Spent most of yesterday at Al's funeral and catching up with relatives. Last night and today spent a lot of time trying to solve a neighbor's problem with their new iPad (can't seem to get out of the registration cycle - when they get back I'll try connecting it to iTunes and hold down the power and menu buttons - which seems to be the only solution I can find). So not much but some reiteration and commentary on links from Jay Lake.
This coming week will see the start of Spring Classes, which means my "free" time is over. and on the other side I haven't had time, yet, to do research on my panels for Confusion. And there's a big meeting on Wednesday for the day thing, with a "20 minute talk beforehand" by the boss. So another stressful week up front. And in case you haven't noticed with the story bones and other things, I'm also trying to get the next book moving.
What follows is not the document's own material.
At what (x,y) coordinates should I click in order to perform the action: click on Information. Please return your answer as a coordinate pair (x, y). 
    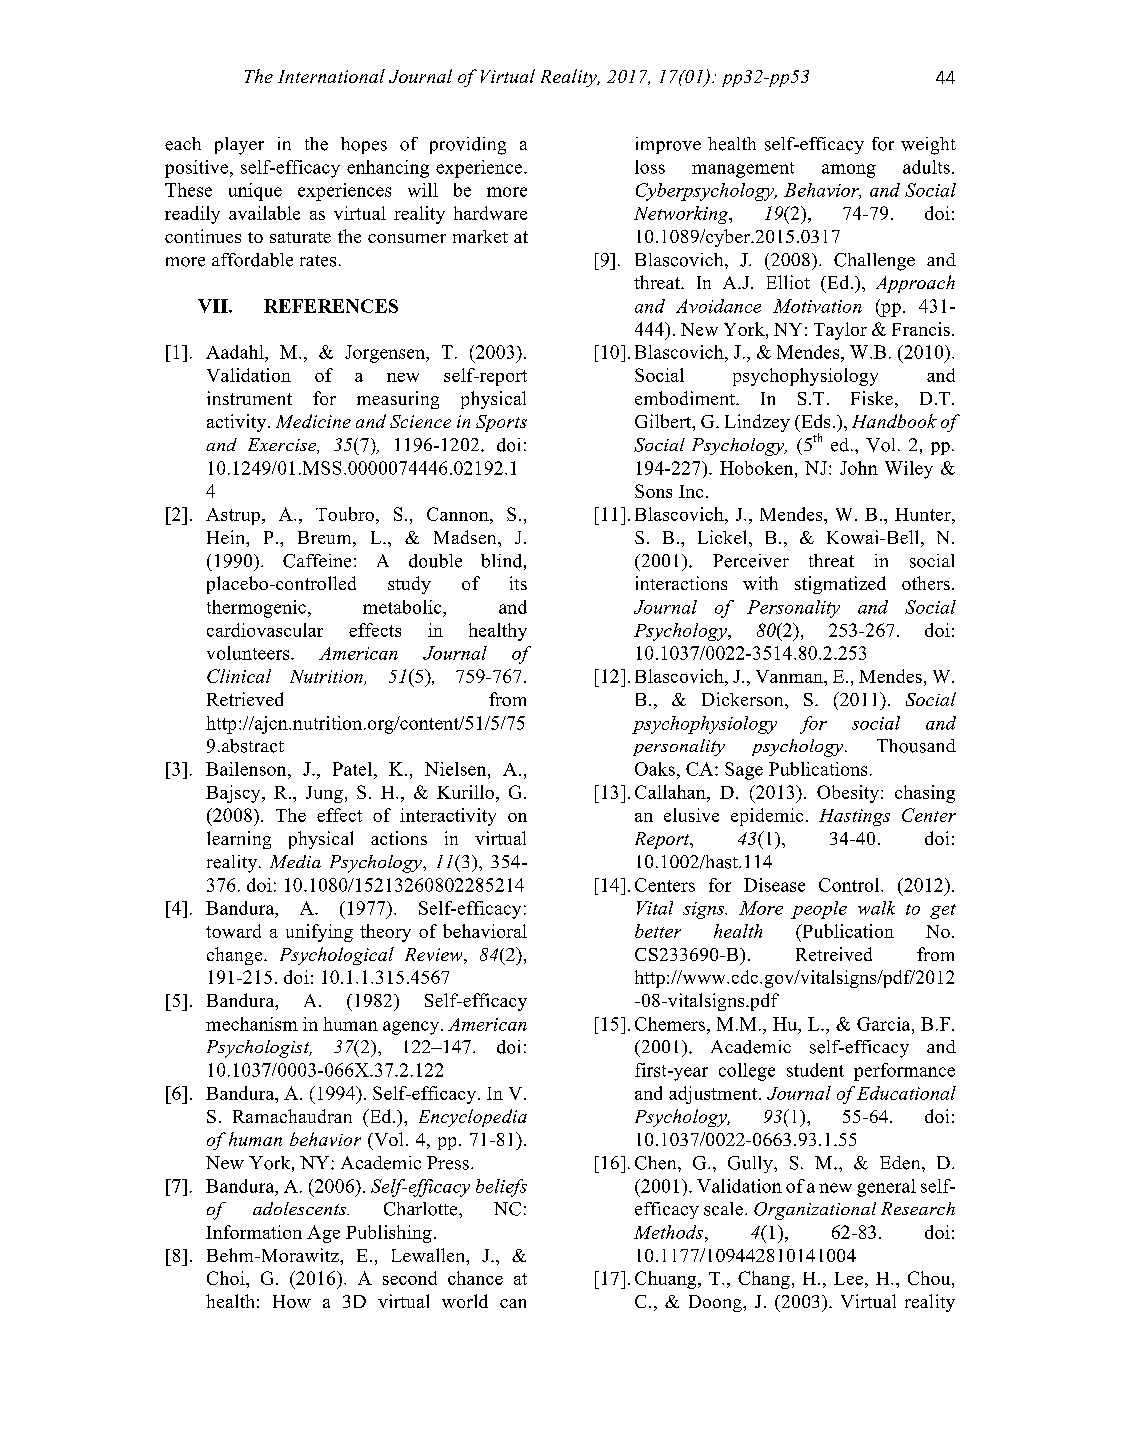
    Looking at the image, I should click on (254, 1232).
And in the "let's find something even more crazy than Solyndra", I can't wait until this hits Fox News. Using dormant volcanoes as a source of geothermal heat by drilling injection wells and pumping them full of water. As Jay Lake says, "What could possibly go wrong." Just like deep frying a wet turkey. (Grokked from Jay Lake)
Just in case you're thinking that Mitt Romney would be a progressive's nightmare, you're right, but not for the reasons you think. Paul Krugman asks the legitimate question, "… (I)s there anything at all in Romney’s stump speech that’s true?" Pretty much not. G. W. Bush redux. More examples on how divorced from reality the conservative mindset has become. (Grokked from Jay Lake)
More Paul Krugman on Romney. Here he channels my thoughts about the Romney "I like to fire people" brouhaha. I understand what he was trying to say. I know that the quote will be used out of context. But, you know, most "normal" people don't think this way (see article). Also, when they do, they typically use the words "options" or the big conservative word, "choice." They don't reach for "fire" as their metaphor. (Grokked from Jay Lake)
Say, remember part of the conservative mantra of lower taxes = higher revenues that people will be less inclined to not report taxable income or attempt to get out of them all together. Well, if you remember the GE Tax Story, you'll know the later statement is false. Turns out the former statement is false too. People still don't report all their taxable income (and if I remember an NPR story correctly, the problem has grown since the Bush Tax Cuts).